Whilst you still consume the Premium APIs over REST there are some “gotchas”. For example, the query parameters need to get issued in the JSON Body in some requests and paging through JSON responses is handled a little differently. I had to reach out to the Twitter Support Team to help me figure this out, something probably worth a separate blog post to detail how you can do this.
Twitter Audience Insights Interface
I put the finishing touches to an interface that returns valuable insights for users on Twitter. Some of the data it can return can include, but is not limited to:
- consumer buying styles
- education levels
- home value
- household income
- occupation types
You can drill down into breaks downs of each data point, for example, 75% of users are educated to BSc level, 45% of users have property with values between £200,000 – £300,000.
In the screenshot above you can see a live debug session and just a handful of the data points the interface I built returns. This information can then be blended with other datasets to give digital marketers more understanding of the audience they seek to serve.
Cryptocurrency, Day Trading and Stock Twits
Stock Twits is a social media network for financial traders. The platform is like Twitter and they offer developer APIs that let you tap into various types of finance related datasets. I was interested in mining cryptocurrency conversations on the platform and surfacing potential buy or sell signals.
I extended an existing sentiment analysis API I had built for Social Opinion and by adding additional layers of intelligence with Microsoft Cognitive Services and the Stanford POS Tagger, was able to surface valuable insights related to cryptocurrency discussions taking place in real-time.
Throughout the year I shared screen shots of visualisations that rendered these insights. For example, in the screen shot below you can see both Twitter and Stock Twits data being displayed related to #bitcoin.
Real-time line graphs plot the current mood of #bitcoin stock as people discuss it on Twitter and Stock Twits. This data is processed 24×7 (until you delete or disable your Campaign).
- top hashtags
- main keywords
- location data
- ..and much more
The solution (which I named ‘Market Falcon’) is a centralised dashboard for all your cryptocurrency news.
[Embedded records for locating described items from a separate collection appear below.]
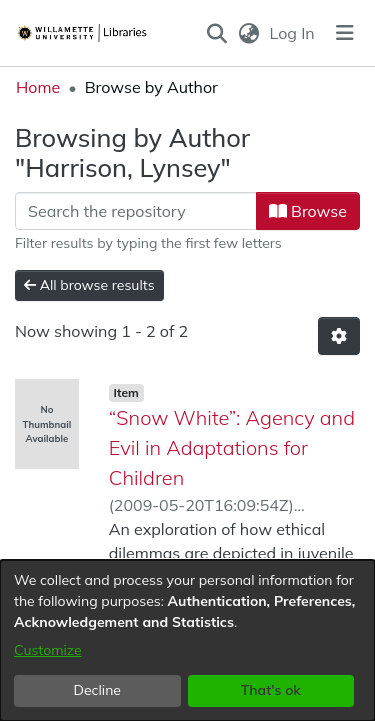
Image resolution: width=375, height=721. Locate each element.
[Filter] (136, 211)
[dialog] (187, 640)
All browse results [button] (89, 285)
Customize (48, 650)
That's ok (271, 690)
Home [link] (38, 87)
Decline (98, 690)
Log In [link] (293, 33)
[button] (217, 33)
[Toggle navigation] (345, 33)
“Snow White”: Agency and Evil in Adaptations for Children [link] (232, 447)
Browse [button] (308, 211)
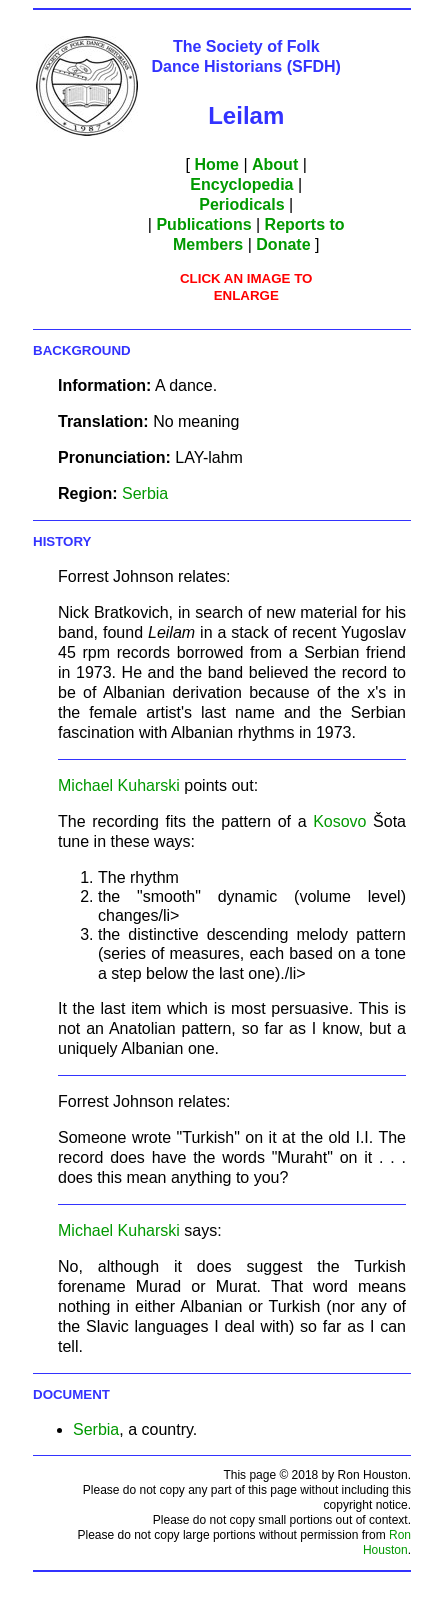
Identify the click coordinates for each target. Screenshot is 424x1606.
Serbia (145, 493)
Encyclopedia (241, 184)
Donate (283, 244)
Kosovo (339, 821)
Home (217, 164)
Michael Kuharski (119, 785)
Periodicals (241, 204)
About (275, 164)
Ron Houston (387, 1542)
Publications (203, 224)
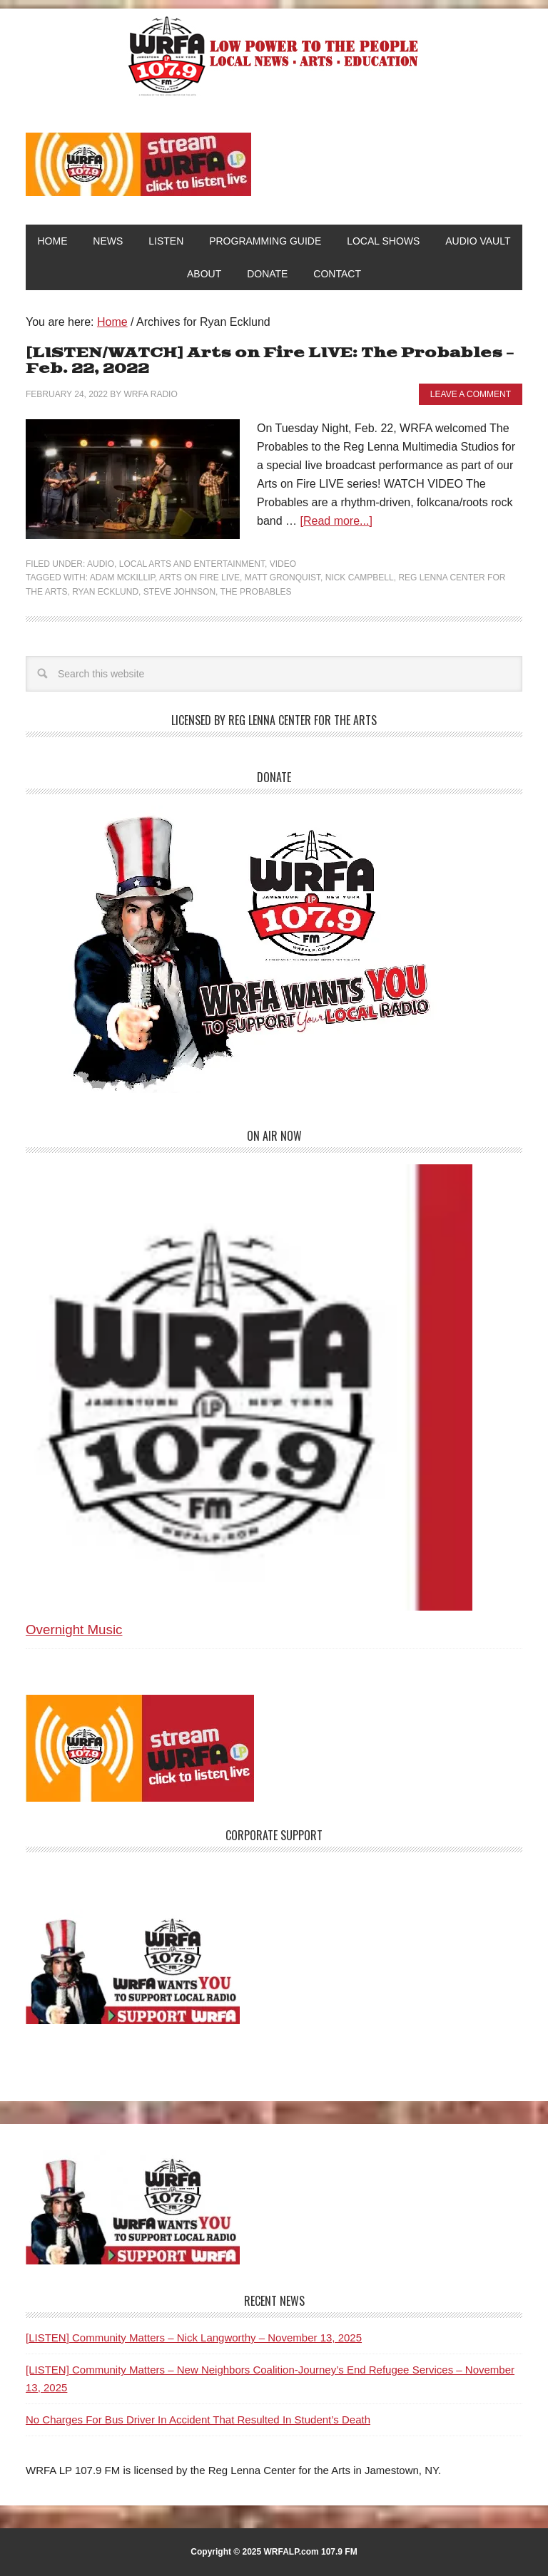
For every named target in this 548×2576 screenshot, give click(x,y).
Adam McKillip (122, 578)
It can help you find out what’s trending and can notify you of potential spikes or dips in public mood of a given stock, thereby giving you a heads-up on your cryptocurrency investments.
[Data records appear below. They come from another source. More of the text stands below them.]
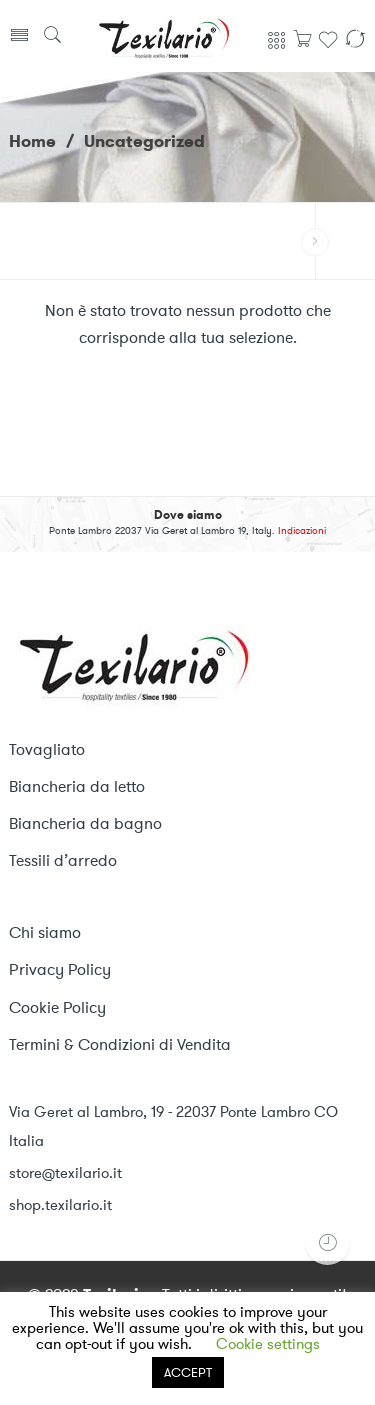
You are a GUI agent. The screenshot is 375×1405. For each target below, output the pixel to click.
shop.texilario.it (60, 1205)
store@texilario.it (65, 1173)
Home (32, 141)
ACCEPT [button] (188, 1372)
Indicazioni (302, 531)
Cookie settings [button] (268, 1344)
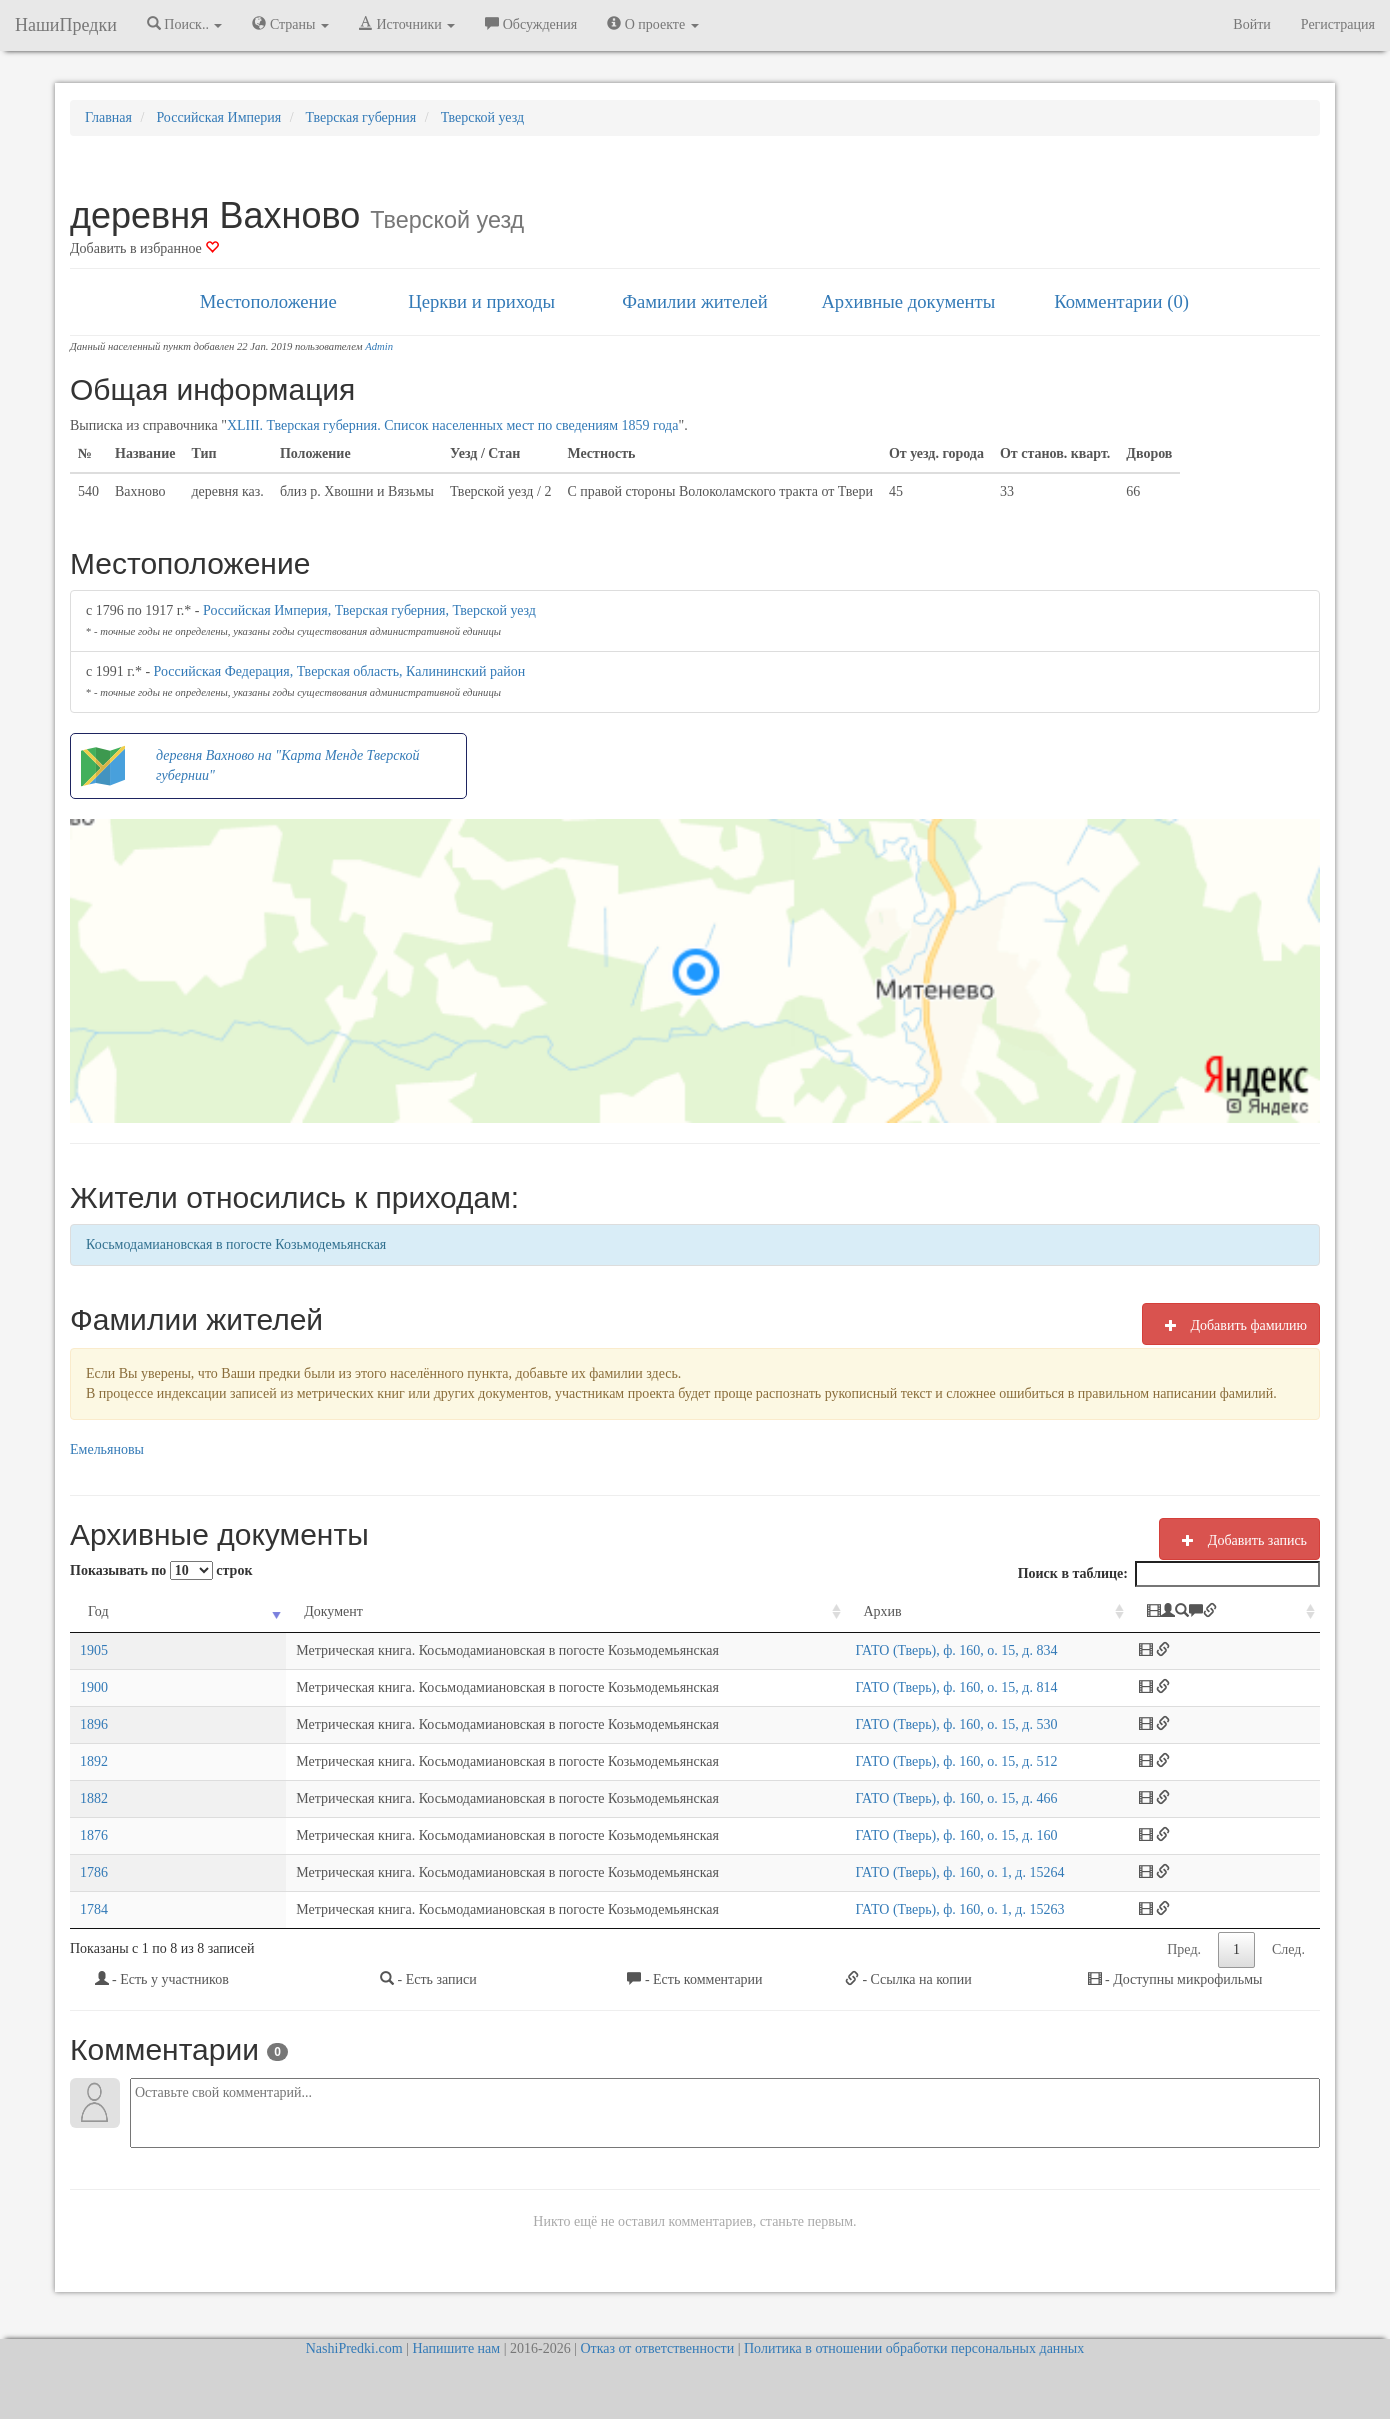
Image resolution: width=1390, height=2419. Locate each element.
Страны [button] (290, 24)
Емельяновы (107, 1449)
News from other data sources help give you additional context – all in one place and easy to understand.
The underlying API was developed in a modular fashion so adding other interface integrations such as Bing News, Google News or Reddit is straightforward.
Guest Writing and Microsoft MVP
Toward the end of 2017 I received nominations to become an AI Microsoft MVP (thank you!), the nominations were sent over to Redmond but that’s where it ended! A key piece of feedback was “more community involvement”.
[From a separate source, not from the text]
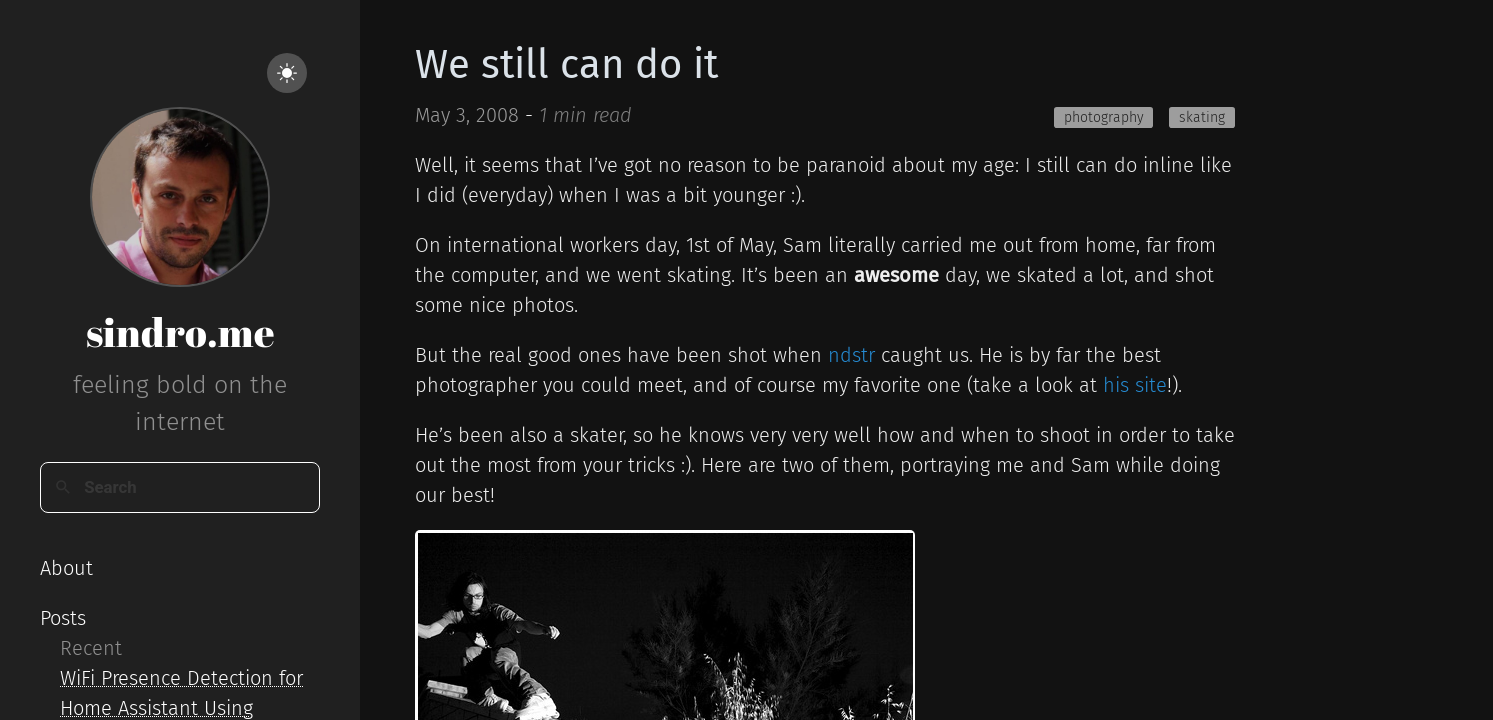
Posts (63, 618)
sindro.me (180, 332)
In 2018 I wrote several blog posts on other websites to remedy that and work towards achieving MVP status. Most of these posts were related to artificial intelligence, natural language processing (NLP), chatbots, Microsoft Cognitive Services and Bing. You can read some of these here.
Microsoft Cognitive Services
Microsoft Bot Framework
I also setup a GitHub account to house code experiments and supplement some of the articles that were published which you can find here.
Useful Tools and Services
Some useful tools and services I used throughout 2018, some of these might surprise you or be obvious!
- Excel (yes)
- Microsoft Cognitive Services
- Visual Studio
- VS Code
Audio, Books, Blogs and Podcasts
Finally, it’s good to get away from the 1s and 0s…some interesting content creators:
- James Altucher – entrepreneurship, peak performance and ideas
- Jordan B Peterson – clinical psychologist and professor of psychology
- Jocko Willink – retired navy SEAL, author and podcaster
- Joe Rogan – comedian and podcaster
- Robert Greene – author
- Seth Godin – marketing and business
That’s about it, let’s see what 2019 brings!